Sculpture in Portland, Oregon

In the Shadow of the Elm is an outdoor 1984 sculpture by Paul Sutinen, located at the South Park Blocks in Portland, Oregon.

==Description and history==
In the Shadow of the Elm, designed by Oregon artist Paul Sutinen and completed in 1984, was commissioned by the City of Portland as part of the South Park Blocks Redevelopment Project. According to the Regional Arts & Culture Council, which administers the sculpture, funding was provided by the City of Portland's Percent for Art program. The Smithsonian Institution lists Portland Parks & Recreation as the funding source.

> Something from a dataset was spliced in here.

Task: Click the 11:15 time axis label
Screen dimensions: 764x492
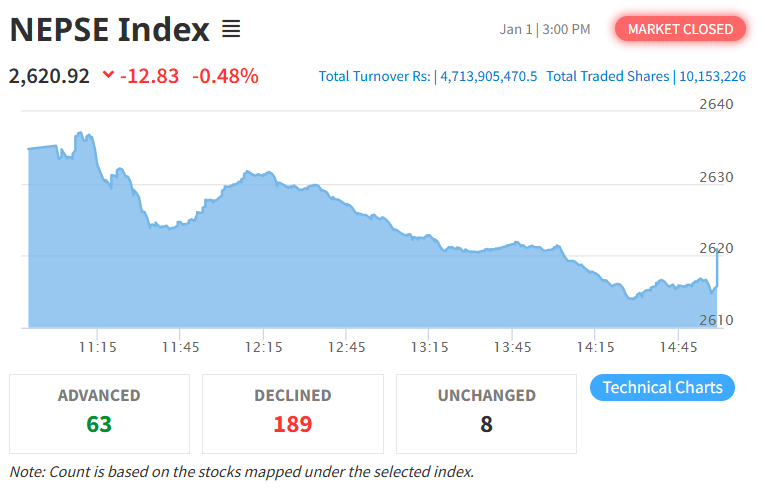Action: tap(97, 347)
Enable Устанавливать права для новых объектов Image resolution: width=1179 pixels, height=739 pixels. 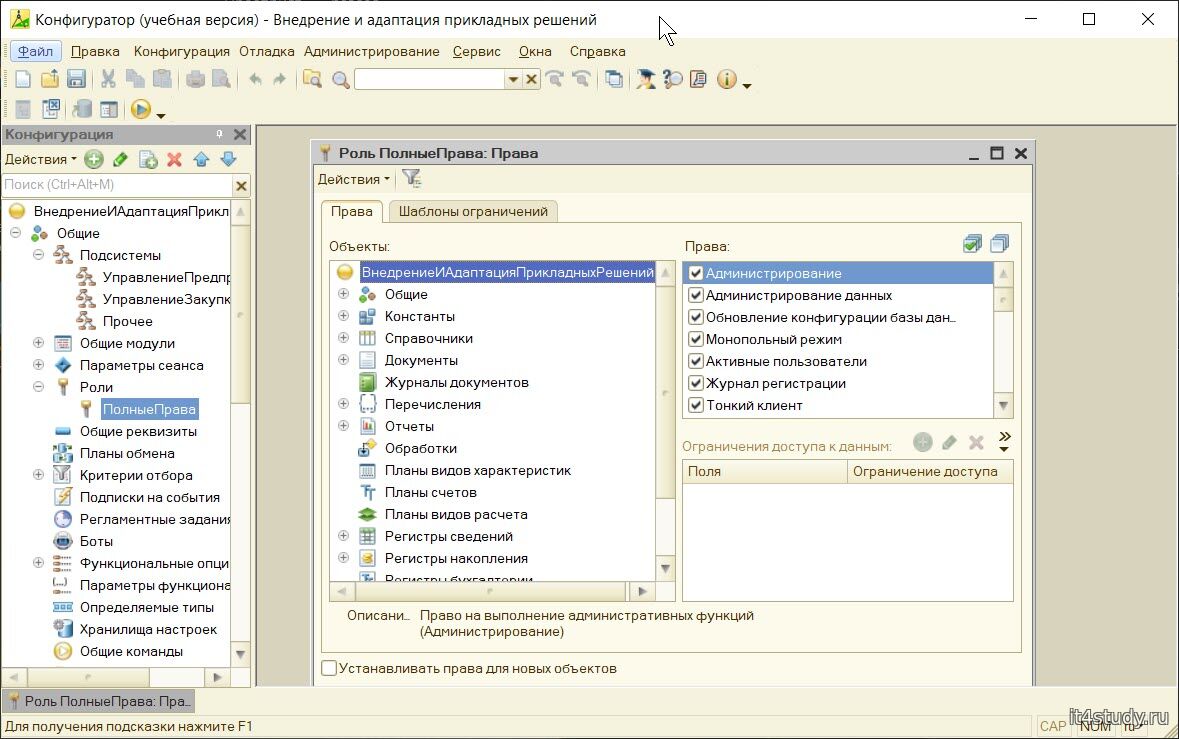329,668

Installed at Southwest Park Avenue and Southwest Market Street in Portland's South Park Blocks, the work depicts the shadow of an Elm tree with bare branches that used to stand at the site. The abstract mosaic inlay is made of 169 pieces of Sierra White granite, quarried in California by Great Northern Granite and Marble and each cut individually by Sutinen and his assistant Dale Jones. It measures 45 ft wide and has a diameter of 40 ft. The sculpture includes two inscriptions: one on a limb at its northwest corner that reads "Paul Sutinen 1984" and another on a disc in south center that displays its name and the artist's signature. In the Shadow of the Elm is part of the City of Portland and Multnomah County Public Art Collection courtesy of the Regional Arts & Culture Council.